“What does the hangman think about when he goes home at night from work?” Inspired by the iconic Carl Sandburg poem (1922), The Hangman at Home explores themes of acknowledgement and participation. The animated film invites you into five interwoven stories featuring people caught in a pivotal moment: they are fragile, playful, terrified, contemplative, confused, curious. We watch their intimate deeds in a reflective state, and they gaze back, transforming us from spectators to witnesses. The film is not about hanging people, but about the awkward intimacy that comes with being human, and the connection between spectator, witness, and accomplice. The Hangman at Home reveals that we are all alike in these moments, while also raising questions of responsibility.
Director, Writer: Michelle e Uri Kranot
Production: Lana Tankosa Nikolic, Marc Bertrand, Emmanuel Raynal, Katayoun Dibamehr
Distribution: miyu distribution
Michelle and Uri Kranot’s work has expanded beyond traditional animation, fusing painting, drawing and new technologies into contemporary experiences. Their work is frequently characterized by a poetic sensibility and fragmented narratives exploring past and present, fact and fiction. The Kranots first gained recognition with works such as Nothing Happens, Songbird, How Long Not Long, Black Tape and Hollow Land.
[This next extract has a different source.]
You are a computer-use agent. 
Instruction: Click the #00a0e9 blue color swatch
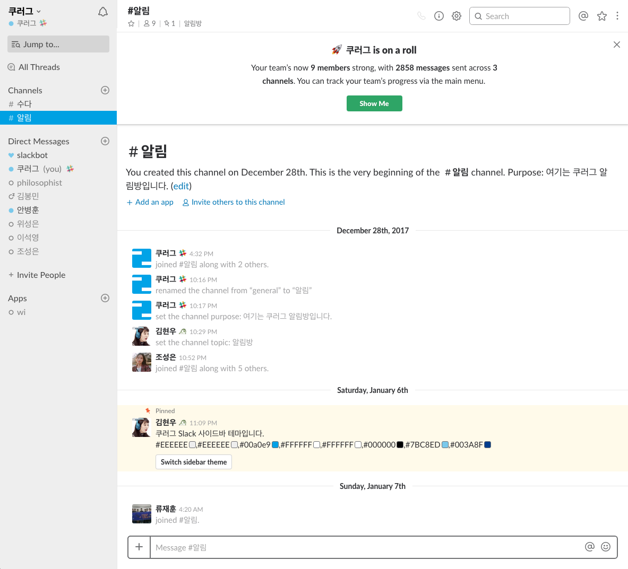coord(276,445)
They have been honoured with the top industry awards, including the Grand Jury Prize for Best VR Immersive Work at the 77th Biennale di Venezia, the Fipresci Prize at the Annecy International Animation Film Festival, a place on the Oscars® shortlist, and the Danish Arts Foundation award for the performing arts. Both are members of the Academy of Motion Picture Arts and Sciences.